Task prompt — Answer with one number only: how many lines in this material contain the word "Switch"?

[Provided information Boundary: Start]

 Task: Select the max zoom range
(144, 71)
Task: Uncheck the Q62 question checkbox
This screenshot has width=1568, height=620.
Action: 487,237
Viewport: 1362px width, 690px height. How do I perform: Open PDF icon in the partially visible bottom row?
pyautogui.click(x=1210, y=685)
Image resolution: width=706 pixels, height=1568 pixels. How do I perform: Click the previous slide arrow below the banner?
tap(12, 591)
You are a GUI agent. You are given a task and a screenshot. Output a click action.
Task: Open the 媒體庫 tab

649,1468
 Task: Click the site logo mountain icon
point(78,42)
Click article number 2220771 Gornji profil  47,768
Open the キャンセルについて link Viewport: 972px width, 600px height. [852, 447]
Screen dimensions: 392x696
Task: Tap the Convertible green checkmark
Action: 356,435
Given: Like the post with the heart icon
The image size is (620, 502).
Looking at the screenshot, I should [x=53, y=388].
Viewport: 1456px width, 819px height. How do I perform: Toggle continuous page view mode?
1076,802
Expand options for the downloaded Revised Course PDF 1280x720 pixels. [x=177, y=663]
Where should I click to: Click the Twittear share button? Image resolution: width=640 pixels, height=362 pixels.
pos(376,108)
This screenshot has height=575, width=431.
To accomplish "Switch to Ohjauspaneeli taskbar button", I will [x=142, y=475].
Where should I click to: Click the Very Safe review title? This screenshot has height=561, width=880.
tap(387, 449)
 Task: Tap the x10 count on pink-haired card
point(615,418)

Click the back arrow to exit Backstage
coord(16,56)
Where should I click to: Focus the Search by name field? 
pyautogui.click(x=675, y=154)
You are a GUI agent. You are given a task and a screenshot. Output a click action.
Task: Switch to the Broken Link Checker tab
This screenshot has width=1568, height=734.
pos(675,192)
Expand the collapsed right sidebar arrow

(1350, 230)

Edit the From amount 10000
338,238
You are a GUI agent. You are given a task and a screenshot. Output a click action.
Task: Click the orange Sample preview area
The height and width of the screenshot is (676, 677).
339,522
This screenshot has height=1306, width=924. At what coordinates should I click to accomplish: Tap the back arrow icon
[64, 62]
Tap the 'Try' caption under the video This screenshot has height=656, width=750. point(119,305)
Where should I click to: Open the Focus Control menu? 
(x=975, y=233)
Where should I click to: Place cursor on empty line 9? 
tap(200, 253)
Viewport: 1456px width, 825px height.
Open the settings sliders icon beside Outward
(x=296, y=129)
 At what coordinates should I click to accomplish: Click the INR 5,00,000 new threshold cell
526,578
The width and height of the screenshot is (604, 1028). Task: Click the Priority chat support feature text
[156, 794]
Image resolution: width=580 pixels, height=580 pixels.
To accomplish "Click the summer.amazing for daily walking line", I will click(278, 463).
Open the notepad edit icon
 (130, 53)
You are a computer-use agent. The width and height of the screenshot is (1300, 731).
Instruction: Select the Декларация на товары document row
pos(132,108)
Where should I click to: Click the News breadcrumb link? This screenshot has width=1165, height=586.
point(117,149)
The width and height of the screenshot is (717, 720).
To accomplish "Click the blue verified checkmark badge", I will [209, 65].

[Provided information Boundary: End]

Your response — 2